DIRECTIONS FOR THIS TASK: Repeat exactly the lines of the entries below from the one with "Task: Expand the Users & Roles section" through the one with "Expand the 更多", both ends included, and nothing else.

LISTED RECORDS:
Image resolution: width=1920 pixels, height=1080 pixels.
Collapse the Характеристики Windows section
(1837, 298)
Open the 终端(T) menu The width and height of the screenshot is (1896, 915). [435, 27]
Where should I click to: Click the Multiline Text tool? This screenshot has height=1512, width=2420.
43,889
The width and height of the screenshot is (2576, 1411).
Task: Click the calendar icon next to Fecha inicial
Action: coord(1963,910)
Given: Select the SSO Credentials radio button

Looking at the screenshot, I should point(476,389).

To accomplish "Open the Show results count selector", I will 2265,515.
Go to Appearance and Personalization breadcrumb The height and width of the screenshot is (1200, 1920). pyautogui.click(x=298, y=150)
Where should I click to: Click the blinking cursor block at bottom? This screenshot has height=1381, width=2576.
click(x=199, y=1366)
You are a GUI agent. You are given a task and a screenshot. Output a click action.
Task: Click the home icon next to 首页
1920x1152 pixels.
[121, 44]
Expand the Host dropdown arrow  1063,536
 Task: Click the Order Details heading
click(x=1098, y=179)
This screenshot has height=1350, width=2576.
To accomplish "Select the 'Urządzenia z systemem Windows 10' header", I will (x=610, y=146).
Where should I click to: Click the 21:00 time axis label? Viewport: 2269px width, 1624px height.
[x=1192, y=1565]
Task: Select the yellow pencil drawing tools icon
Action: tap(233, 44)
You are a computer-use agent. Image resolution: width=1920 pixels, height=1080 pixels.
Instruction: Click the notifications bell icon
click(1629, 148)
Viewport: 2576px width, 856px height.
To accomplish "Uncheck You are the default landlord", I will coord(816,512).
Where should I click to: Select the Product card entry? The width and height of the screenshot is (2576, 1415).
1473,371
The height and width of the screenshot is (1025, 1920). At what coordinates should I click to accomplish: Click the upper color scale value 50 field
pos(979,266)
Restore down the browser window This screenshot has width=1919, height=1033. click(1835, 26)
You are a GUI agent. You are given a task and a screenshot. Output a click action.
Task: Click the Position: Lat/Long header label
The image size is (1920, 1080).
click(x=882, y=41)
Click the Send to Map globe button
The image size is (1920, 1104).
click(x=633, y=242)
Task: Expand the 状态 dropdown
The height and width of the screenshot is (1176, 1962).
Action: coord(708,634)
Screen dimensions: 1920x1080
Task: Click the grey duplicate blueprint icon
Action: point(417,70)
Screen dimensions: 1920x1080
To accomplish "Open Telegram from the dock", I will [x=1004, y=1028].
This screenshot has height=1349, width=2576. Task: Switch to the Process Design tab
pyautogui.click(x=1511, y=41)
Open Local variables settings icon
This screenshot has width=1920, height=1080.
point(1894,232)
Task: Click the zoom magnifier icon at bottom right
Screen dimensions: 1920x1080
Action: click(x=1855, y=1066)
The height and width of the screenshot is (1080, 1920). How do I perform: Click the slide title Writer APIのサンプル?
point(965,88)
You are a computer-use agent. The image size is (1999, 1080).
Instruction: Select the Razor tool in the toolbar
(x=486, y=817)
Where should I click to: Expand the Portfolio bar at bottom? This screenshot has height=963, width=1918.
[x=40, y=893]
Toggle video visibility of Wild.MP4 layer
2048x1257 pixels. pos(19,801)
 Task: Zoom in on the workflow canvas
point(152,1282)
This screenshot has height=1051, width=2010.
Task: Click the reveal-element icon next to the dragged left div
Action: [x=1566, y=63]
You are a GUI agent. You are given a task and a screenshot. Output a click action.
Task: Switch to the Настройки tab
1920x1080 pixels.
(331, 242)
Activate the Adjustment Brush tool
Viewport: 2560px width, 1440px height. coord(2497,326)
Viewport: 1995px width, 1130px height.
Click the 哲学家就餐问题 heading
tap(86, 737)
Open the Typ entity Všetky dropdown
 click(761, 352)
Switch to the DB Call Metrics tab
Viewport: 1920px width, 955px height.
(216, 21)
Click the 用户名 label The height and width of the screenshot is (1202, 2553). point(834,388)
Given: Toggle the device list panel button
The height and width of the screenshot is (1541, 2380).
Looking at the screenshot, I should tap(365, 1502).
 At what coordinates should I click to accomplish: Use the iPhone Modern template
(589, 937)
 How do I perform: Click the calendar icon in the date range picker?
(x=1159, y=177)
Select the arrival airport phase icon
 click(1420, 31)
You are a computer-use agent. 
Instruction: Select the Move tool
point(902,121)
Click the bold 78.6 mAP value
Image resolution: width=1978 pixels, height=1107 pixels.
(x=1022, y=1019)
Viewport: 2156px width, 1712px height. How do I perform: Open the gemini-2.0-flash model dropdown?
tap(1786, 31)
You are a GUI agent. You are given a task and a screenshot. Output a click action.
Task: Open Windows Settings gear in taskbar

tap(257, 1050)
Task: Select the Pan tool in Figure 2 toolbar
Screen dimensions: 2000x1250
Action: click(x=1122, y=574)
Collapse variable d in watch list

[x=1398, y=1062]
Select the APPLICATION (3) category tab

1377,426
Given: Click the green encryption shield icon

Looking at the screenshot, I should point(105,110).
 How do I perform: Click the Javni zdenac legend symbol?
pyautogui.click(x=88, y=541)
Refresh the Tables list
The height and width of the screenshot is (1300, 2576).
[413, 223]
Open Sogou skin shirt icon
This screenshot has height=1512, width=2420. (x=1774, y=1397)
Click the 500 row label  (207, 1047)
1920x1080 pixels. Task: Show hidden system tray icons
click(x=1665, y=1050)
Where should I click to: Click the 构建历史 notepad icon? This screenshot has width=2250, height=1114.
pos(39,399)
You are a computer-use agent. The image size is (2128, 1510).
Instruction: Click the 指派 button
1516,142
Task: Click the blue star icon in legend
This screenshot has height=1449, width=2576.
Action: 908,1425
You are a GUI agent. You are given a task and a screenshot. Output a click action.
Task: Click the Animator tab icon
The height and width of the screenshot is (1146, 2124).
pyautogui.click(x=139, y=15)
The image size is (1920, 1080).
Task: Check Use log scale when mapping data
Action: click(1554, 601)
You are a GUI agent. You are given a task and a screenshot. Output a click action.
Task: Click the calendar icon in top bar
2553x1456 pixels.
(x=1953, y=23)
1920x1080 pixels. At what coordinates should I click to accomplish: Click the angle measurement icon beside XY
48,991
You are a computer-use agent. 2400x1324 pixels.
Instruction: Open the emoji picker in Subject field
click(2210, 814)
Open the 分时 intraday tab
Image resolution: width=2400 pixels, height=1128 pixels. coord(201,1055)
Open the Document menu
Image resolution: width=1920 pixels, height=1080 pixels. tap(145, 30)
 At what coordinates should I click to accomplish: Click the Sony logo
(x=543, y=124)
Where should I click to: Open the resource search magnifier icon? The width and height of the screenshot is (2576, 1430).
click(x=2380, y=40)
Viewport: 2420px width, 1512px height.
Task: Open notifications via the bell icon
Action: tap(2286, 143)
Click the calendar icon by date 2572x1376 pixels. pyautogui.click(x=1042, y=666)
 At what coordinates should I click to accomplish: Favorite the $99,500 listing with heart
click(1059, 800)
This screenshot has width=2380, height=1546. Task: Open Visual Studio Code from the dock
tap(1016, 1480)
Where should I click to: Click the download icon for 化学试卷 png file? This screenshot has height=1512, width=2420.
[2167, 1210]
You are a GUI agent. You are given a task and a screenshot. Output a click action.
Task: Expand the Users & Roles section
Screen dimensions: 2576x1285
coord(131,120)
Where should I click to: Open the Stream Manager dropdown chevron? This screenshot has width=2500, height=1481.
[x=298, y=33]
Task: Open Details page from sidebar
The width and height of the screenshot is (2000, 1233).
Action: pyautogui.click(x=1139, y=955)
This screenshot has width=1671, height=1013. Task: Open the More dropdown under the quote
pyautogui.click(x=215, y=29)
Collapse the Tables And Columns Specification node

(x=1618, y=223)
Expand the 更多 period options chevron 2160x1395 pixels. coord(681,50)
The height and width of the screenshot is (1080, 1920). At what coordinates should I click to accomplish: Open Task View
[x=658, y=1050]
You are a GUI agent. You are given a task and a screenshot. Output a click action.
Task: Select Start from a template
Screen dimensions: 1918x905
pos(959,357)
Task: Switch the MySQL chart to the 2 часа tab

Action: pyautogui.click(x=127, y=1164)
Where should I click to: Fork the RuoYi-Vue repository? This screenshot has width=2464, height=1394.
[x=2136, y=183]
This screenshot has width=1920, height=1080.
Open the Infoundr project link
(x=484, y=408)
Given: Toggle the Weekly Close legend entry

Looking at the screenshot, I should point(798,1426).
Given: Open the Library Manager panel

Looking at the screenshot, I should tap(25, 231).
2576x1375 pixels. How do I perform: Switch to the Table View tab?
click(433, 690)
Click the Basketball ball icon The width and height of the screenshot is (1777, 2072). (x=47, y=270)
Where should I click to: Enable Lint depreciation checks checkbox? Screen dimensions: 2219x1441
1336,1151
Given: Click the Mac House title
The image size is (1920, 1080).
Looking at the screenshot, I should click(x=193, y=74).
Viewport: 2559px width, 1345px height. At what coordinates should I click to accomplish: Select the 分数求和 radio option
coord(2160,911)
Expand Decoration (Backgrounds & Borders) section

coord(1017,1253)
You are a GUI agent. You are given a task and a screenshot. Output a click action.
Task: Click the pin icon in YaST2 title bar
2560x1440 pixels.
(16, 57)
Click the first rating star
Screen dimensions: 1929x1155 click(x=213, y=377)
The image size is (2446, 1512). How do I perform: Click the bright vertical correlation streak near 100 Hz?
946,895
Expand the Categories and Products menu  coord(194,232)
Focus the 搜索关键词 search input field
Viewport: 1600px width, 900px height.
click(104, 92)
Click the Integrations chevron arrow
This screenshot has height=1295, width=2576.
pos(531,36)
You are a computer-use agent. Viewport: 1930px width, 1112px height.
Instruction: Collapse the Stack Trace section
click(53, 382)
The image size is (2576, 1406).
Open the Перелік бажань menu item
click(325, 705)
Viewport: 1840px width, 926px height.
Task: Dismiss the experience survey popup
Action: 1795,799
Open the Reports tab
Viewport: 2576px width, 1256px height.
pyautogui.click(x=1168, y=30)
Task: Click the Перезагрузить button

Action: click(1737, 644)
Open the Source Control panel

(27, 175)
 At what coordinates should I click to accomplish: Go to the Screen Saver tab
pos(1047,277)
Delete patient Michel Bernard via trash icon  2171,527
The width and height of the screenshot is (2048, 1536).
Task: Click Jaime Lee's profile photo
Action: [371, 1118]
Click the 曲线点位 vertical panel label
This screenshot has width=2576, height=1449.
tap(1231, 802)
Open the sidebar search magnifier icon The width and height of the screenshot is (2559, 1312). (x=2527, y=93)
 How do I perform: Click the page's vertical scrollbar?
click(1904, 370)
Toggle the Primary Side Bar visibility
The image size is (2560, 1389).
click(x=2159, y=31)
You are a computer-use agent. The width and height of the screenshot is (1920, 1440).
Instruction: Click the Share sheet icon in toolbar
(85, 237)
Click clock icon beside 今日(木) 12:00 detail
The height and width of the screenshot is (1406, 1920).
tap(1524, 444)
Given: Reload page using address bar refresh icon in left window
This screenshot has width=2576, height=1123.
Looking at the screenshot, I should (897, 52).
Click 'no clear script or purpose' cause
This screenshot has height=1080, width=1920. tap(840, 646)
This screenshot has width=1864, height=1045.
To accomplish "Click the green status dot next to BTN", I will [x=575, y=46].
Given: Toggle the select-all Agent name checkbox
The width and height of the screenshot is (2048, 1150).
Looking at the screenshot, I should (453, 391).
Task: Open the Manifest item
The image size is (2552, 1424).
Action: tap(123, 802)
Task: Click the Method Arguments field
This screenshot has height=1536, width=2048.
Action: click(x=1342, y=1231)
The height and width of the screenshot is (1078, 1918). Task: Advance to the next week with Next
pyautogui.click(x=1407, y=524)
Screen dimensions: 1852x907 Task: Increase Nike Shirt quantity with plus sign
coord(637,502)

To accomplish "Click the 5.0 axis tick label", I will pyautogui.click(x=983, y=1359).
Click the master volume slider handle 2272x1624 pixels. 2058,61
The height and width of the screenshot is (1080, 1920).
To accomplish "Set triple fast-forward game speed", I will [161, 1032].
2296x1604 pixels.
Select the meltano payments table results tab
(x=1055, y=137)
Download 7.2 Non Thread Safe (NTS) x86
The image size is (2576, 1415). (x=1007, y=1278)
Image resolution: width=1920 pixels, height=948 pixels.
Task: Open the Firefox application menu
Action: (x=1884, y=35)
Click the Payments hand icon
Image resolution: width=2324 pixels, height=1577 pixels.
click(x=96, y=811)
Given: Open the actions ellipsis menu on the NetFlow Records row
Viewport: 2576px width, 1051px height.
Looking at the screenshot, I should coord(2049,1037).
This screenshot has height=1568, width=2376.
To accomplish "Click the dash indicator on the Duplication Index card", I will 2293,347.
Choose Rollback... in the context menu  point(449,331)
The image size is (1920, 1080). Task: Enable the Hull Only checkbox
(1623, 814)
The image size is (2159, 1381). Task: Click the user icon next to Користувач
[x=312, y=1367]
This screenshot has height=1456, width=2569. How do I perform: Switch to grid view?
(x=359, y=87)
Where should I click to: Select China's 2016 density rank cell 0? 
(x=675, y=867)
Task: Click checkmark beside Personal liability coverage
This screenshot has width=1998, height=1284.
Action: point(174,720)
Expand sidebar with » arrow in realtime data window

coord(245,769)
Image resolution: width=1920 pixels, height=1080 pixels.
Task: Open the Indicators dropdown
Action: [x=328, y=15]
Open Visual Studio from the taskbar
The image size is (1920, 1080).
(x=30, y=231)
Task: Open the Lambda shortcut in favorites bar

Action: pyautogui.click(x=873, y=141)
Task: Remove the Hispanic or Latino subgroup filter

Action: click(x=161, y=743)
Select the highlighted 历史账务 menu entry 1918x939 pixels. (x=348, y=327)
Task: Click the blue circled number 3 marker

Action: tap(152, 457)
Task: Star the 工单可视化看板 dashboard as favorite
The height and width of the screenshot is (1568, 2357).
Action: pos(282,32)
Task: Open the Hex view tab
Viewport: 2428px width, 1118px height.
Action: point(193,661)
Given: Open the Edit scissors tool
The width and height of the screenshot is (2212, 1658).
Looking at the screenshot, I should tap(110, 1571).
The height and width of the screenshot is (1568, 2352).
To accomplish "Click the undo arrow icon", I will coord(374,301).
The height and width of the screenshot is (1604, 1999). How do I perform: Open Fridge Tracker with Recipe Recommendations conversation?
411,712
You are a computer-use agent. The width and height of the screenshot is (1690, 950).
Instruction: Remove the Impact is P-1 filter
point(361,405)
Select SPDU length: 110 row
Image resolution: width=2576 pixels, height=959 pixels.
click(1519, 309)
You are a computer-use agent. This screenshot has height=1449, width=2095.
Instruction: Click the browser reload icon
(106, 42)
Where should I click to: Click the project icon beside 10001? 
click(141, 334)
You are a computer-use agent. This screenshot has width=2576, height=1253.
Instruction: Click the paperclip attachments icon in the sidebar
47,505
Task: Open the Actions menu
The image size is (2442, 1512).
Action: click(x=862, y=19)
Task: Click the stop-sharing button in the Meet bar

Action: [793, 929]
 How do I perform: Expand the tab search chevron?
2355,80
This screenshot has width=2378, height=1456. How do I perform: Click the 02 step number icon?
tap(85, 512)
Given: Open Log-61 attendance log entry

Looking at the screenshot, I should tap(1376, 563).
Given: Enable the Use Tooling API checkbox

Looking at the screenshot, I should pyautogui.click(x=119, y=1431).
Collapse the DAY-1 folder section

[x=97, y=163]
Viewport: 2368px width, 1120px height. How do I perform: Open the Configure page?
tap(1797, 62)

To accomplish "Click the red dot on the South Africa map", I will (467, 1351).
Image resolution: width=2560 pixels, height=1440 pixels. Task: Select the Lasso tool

SOLUTION FOR THIS EXERCISE:
Task: Expand the Users & Roles section
Screen dimensions: 2576x1285
coord(131,120)
Where should I click to: Open the Stream Manager dropdown chevron? This screenshot has width=2500, height=1481.
[x=298, y=33]
Task: Open Details page from sidebar
The width and height of the screenshot is (2000, 1233).
Action: pyautogui.click(x=1139, y=955)
This screenshot has width=1671, height=1013. Task: Open the More dropdown under the quote
pyautogui.click(x=215, y=29)
Collapse the Tables And Columns Specification node

(x=1618, y=223)
Expand the 更多 period options chevron 2160x1395 pixels. coord(681,50)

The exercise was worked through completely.